▸ Records of locating words and items
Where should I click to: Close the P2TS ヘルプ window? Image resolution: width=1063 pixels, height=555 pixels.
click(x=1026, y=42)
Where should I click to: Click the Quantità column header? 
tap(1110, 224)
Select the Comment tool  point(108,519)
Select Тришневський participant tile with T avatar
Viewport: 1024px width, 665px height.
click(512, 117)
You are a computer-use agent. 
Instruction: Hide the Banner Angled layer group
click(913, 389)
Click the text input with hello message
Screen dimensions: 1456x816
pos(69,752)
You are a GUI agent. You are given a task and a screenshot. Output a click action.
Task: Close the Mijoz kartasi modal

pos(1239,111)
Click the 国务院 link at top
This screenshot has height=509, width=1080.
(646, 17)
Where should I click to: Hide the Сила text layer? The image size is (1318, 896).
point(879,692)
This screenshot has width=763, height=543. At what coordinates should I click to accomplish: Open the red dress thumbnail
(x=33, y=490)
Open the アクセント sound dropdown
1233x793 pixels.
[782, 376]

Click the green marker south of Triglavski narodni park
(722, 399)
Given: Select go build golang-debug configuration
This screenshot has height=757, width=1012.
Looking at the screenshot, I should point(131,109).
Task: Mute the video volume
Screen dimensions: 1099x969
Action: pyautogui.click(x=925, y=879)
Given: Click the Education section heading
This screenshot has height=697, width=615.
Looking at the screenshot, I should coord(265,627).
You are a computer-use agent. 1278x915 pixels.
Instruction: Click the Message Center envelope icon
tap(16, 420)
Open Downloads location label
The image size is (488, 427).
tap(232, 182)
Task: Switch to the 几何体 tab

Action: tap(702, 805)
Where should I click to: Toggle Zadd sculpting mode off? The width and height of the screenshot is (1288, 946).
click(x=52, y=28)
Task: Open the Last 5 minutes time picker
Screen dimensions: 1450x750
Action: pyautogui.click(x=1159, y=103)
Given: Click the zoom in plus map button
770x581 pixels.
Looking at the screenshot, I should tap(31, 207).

▸ WRITTEN INSTRUCTION
Set down again, unchanged, the lines running from the line with "You are a computer-use agent. 1278x915" through the end of the items.

▸ RESPONSE TO THIS EXERCISE
You are a computer-use agent. 1278x915 pixels.
Instruction: Click the Message Center envelope icon
tap(16, 420)
Open Downloads location label
The image size is (488, 427).
tap(232, 182)
Task: Switch to the 几何体 tab

Action: tap(702, 805)
Where should I click to: Toggle Zadd sculpting mode off? The width and height of the screenshot is (1288, 946).
click(x=52, y=28)
Task: Open the Last 5 minutes time picker
Screen dimensions: 1450x750
Action: pyautogui.click(x=1159, y=103)
Given: Click the zoom in plus map button
770x581 pixels.
Looking at the screenshot, I should tap(31, 207).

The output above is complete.